[[ Data section, beginning ]]
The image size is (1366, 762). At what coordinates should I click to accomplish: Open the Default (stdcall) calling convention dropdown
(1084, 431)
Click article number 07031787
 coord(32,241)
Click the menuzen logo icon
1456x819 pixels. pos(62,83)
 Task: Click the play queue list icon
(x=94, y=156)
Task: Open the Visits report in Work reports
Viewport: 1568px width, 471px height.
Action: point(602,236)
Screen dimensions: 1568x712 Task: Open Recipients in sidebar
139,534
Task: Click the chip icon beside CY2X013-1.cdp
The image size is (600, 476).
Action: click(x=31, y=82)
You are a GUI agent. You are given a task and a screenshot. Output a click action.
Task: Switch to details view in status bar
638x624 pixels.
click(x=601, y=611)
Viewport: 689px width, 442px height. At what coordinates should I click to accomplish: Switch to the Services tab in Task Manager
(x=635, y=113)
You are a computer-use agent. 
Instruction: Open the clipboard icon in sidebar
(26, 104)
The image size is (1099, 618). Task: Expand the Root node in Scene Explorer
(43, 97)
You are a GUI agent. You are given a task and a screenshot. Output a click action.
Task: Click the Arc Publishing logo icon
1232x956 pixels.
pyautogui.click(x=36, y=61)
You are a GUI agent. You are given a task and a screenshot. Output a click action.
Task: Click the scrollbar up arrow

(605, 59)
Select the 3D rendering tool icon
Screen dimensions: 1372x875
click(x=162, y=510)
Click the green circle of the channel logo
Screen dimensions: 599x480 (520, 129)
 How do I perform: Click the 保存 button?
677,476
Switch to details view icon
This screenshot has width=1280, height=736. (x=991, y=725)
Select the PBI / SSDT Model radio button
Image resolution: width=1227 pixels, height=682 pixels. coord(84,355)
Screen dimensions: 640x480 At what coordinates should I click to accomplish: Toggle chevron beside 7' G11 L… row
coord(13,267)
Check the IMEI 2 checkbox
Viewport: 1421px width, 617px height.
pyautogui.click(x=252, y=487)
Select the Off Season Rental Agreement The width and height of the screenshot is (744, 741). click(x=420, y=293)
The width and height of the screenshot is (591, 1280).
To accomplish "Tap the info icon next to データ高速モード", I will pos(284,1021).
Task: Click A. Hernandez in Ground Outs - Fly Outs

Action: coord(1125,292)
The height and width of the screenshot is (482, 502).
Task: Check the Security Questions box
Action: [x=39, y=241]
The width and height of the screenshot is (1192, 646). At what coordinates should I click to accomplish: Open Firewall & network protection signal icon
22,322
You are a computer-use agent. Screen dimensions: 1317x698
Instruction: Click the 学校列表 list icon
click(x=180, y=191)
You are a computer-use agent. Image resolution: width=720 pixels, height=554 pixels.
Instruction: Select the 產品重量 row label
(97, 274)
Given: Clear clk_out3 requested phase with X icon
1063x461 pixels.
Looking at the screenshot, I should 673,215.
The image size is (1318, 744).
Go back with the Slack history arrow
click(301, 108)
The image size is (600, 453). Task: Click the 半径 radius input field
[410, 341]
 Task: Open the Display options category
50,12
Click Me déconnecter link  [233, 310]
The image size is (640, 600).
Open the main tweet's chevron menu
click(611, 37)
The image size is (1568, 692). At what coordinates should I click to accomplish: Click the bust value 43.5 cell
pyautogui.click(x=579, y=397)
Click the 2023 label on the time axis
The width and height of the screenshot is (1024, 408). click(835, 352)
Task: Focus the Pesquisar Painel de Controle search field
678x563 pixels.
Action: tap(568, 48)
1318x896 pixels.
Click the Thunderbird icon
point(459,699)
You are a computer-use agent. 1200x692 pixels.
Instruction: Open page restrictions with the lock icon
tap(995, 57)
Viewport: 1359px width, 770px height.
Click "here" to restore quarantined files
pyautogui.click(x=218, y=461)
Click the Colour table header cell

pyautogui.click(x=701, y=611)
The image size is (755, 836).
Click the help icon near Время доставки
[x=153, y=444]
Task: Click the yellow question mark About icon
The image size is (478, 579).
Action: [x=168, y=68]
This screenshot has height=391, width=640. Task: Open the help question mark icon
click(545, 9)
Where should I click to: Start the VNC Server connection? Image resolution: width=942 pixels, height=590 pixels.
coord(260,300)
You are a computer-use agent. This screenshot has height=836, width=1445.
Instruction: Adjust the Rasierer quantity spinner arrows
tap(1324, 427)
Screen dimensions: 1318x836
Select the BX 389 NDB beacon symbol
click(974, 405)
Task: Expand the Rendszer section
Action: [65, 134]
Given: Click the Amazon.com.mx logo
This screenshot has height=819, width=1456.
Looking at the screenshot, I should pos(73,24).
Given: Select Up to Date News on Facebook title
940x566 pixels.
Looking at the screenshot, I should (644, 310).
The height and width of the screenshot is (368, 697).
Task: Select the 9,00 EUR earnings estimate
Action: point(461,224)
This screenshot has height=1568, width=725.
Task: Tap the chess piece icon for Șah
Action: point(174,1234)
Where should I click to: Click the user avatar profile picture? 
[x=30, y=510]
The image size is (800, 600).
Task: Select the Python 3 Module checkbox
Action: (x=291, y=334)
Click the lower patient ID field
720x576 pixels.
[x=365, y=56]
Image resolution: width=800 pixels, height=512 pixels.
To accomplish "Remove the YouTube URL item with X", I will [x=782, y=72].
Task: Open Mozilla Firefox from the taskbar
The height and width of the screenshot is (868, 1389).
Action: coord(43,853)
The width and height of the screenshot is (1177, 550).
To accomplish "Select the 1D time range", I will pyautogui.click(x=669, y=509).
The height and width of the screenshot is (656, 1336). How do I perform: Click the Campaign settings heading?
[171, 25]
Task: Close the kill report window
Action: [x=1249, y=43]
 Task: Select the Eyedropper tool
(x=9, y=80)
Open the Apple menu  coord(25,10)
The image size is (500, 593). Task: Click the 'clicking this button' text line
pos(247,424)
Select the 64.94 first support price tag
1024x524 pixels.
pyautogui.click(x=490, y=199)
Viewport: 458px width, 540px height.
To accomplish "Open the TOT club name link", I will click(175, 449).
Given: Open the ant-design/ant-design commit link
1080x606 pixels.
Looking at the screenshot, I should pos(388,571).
[[ Data section, end ]]
**Problem details:** Please write out every line of the data exactly.

**Finished task:**
The image size is (1366, 762). At what coordinates should I click to accomplish: Open the Default (stdcall) calling convention dropdown
(1084, 431)
Click article number 07031787
 coord(32,241)
Click the menuzen logo icon
1456x819 pixels. pos(62,83)
 Task: Click the play queue list icon
(x=94, y=156)
Task: Open the Visits report in Work reports
Viewport: 1568px width, 471px height.
Action: point(602,236)
Screen dimensions: 1568x712 Task: Open Recipients in sidebar
139,534
Task: Click the chip icon beside CY2X013-1.cdp
The image size is (600, 476).
Action: click(x=31, y=82)
You are a GUI agent. You are given a task and a screenshot. Output a click action.
Task: Switch to details view in status bar
638x624 pixels.
click(x=601, y=611)
Viewport: 689px width, 442px height. At what coordinates should I click to accomplish: Switch to the Services tab in Task Manager
(x=635, y=113)
You are a computer-use agent. 
Instruction: Open the clipboard icon in sidebar
(26, 104)
The image size is (1099, 618). Task: Expand the Root node in Scene Explorer
(43, 97)
You are a GUI agent. You are given a task and a screenshot. Output a click action.
Task: Click the Arc Publishing logo icon
1232x956 pixels.
pyautogui.click(x=36, y=61)
You are a GUI agent. You are given a task and a screenshot. Output a click action.
Task: Click the scrollbar up arrow

(605, 59)
Select the 3D rendering tool icon
Screen dimensions: 1372x875
click(x=162, y=510)
Click the green circle of the channel logo
Screen dimensions: 599x480 (520, 129)
 How do I perform: Click the 保存 button?
677,476
Switch to details view icon
This screenshot has width=1280, height=736. (x=991, y=725)
Select the PBI / SSDT Model radio button
Image resolution: width=1227 pixels, height=682 pixels. coord(84,355)
Screen dimensions: 640x480 At what coordinates should I click to accomplish: Toggle chevron beside 7' G11 L… row
coord(13,267)
Check the IMEI 2 checkbox
Viewport: 1421px width, 617px height.
pyautogui.click(x=252, y=487)
Select the Off Season Rental Agreement The width and height of the screenshot is (744, 741). click(x=420, y=293)
The width and height of the screenshot is (591, 1280).
To accomplish "Tap the info icon next to データ高速モード", I will pos(284,1021).
Task: Click A. Hernandez in Ground Outs - Fly Outs

Action: coord(1125,292)
The height and width of the screenshot is (482, 502).
Task: Check the Security Questions box
Action: [x=39, y=241]
The width and height of the screenshot is (1192, 646). At what coordinates should I click to accomplish: Open Firewall & network protection signal icon
22,322
You are a computer-use agent. Screen dimensions: 1317x698
Instruction: Click the 学校列表 list icon
click(x=180, y=191)
You are a computer-use agent. Image resolution: width=720 pixels, height=554 pixels.
Instruction: Select the 產品重量 row label
(97, 274)
Given: Clear clk_out3 requested phase with X icon
1063x461 pixels.
Looking at the screenshot, I should 673,215.
The image size is (1318, 744).
Go back with the Slack history arrow
click(301, 108)
The image size is (600, 453). Task: Click the 半径 radius input field
[410, 341]
 Task: Open the Display options category
50,12
Click Me déconnecter link  [233, 310]
The image size is (640, 600).
Open the main tweet's chevron menu
click(611, 37)
The image size is (1568, 692). At what coordinates should I click to accomplish: Click the bust value 43.5 cell
pyautogui.click(x=579, y=397)
Click the 2023 label on the time axis
The width and height of the screenshot is (1024, 408). click(835, 352)
Task: Focus the Pesquisar Painel de Controle search field
678x563 pixels.
Action: tap(568, 48)
1318x896 pixels.
Click the Thunderbird icon
point(459,699)
You are a computer-use agent. 1200x692 pixels.
Instruction: Open page restrictions with the lock icon
tap(995, 57)
Viewport: 1359px width, 770px height.
Click "here" to restore quarantined files
pyautogui.click(x=218, y=461)
Click the Colour table header cell

pyautogui.click(x=701, y=611)
The image size is (755, 836).
Click the help icon near Время доставки
[x=153, y=444]
Task: Click the yellow question mark About icon
The image size is (478, 579).
Action: [x=168, y=68]
This screenshot has height=391, width=640. Task: Open the help question mark icon
click(545, 9)
Where should I click to: Start the VNC Server connection? Image resolution: width=942 pixels, height=590 pixels.
coord(260,300)
You are a computer-use agent. This screenshot has height=836, width=1445.
Instruction: Adjust the Rasierer quantity spinner arrows
tap(1324, 427)
Screen dimensions: 1318x836
Select the BX 389 NDB beacon symbol
click(974, 405)
Task: Expand the Rendszer section
Action: [65, 134]
Given: Click the Amazon.com.mx logo
This screenshot has height=819, width=1456.
Looking at the screenshot, I should pos(73,24).
Given: Select Up to Date News on Facebook title
940x566 pixels.
Looking at the screenshot, I should (644, 310).
The height and width of the screenshot is (368, 697).
Task: Select the 9,00 EUR earnings estimate
Action: point(461,224)
This screenshot has height=1568, width=725.
Task: Tap the chess piece icon for Șah
Action: point(174,1234)
Where should I click to: Click the user avatar profile picture? 
[x=30, y=510]
The image size is (800, 600).
Task: Select the Python 3 Module checkbox
Action: (x=291, y=334)
Click the lower patient ID field
720x576 pixels.
[x=365, y=56]
Image resolution: width=800 pixels, height=512 pixels.
To accomplish "Remove the YouTube URL item with X", I will [x=782, y=72].
Task: Open Mozilla Firefox from the taskbar
The height and width of the screenshot is (868, 1389).
Action: coord(43,853)
The width and height of the screenshot is (1177, 550).
To accomplish "Select the 1D time range", I will pyautogui.click(x=669, y=509).
The height and width of the screenshot is (656, 1336). How do I perform: Click the Campaign settings heading?
[171, 25]
Task: Close the kill report window
Action: [x=1249, y=43]
 Task: Select the Eyedropper tool
(x=9, y=80)
Open the Apple menu  coord(25,10)
The image size is (500, 593). Task: Click the 'clicking this button' text line
pos(247,424)
Select the 64.94 first support price tag
1024x524 pixels.
pyautogui.click(x=490, y=199)
Viewport: 458px width, 540px height.
To accomplish "Open the TOT club name link", I will click(175, 449).
Given: Open the ant-design/ant-design commit link
1080x606 pixels.
Looking at the screenshot, I should pos(388,571).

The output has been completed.